**Given exercise 1**:
Please print the part of the passage on cotton supply starting with "However, the forecasted" and going on through "growth trend.", word for word.
**Given exercise 2**:
Carry on the passage about cotton production and demand from the point where it stops.

**Source**:
>> Start

But more than 80% of cloth is still produced
using cotton fiber. Cloth produced using cotton
fiber is comfortable to wear compared to the
cloth produced using man-made fiber. Although
cotton is an agricultural product, it is widely
known as 'White Gold' considering its color,
texture & importance. More than 50 countries of
the world have been growing raw cotton, but the
bulk supply comes from few countries such as
USA, China, India, Pakistan, Central Asia and
West Africa. The volume of production depends on
weather conditions, market demand, price,
carry-forward stock positions, etc. The forecast
of supply and demand of cotton for 2004-05 shows
the volume.

The forecast indicate that there will be an over
production compared to forecasted consumption
resulting in increase of end stock by more than
6.0 million bales. This is an indication that
price of raw cotton will come down and in fact
it did come down from USC 85/lb to USC 56/lb.
However, the forecasted production may change at
any time due to damage of crops by weather,
insects, etc. and in that case the price of raw
cotton will increase.
The production volume of raw cotton for last 5
(five) years shows variation in supply.
Although there is ups and down in production of
cotton from year to year, the overall
consumption of cotton have been showing steady
growth trend.

>> End

**Given data**:
>> Start

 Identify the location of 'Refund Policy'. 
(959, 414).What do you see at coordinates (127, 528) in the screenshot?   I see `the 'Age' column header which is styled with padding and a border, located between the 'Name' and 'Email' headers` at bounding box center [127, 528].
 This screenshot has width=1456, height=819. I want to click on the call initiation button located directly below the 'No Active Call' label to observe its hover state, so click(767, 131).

>> End

**Task answer 1**:
However, the forecasted production may change at
any time due to damage of crops by weather,
insects, etc. and in that case the price of raw
cotton will increase.
The production volume of raw cotton for last 5
(five) years shows variation in supply.
Although there is ups and down in production of
cotton from year to year, the overall
consumption of cotton have been showing steady
growth trend.

**Task answer 2**:
Some countries produce cotton but are involved
in both exports & import of cotton. This is done
because the quality of domestic products does
not match to the quality of cotton needed by
their mills.
Since
cotton is an agricultural product, its quality
depends on weather conditions, region of growth,
quality of seeds and mode of harvesting &
ginning. Cotton is picked from the plant after
blossoming of the fluffy boll. The harvesting is
done both picking by hand as well as picking by
machine. The quality of manually picked cotton
is better than
machine
picked cotton. However, the cost of hand picking
is high especially in a country where labour
cost is high. The modes of ginning also affect
the quality of cotton. High speed ginning cotton
have more neps than low speed ginning. The
quality of cotton is mainly determined by the
classer by checking - (a) Staple length, (b)
Micronaire, (c) Strength & (d) Grade. Nowadays,
various machines such as Stelometer, Fibeograph,
Uster-Afis, Stickey Thermo, Uster-HVI, etc. are
used to check the quality parameters of cotton
The quality parameter should be taken into to
consideration to achieve the type & quality of
yarn to be produced. Some of the quality para-meter
also affects the spinning result. The staple
length of cotton is measured by inch. The
available staple length of cotton are (a)
1-1/32” and below, (b) 1-1/16”, (c) 1-3/32”, (d)
1-1/8”, (e) 1-5/32” and (f) 1-7/16” and above.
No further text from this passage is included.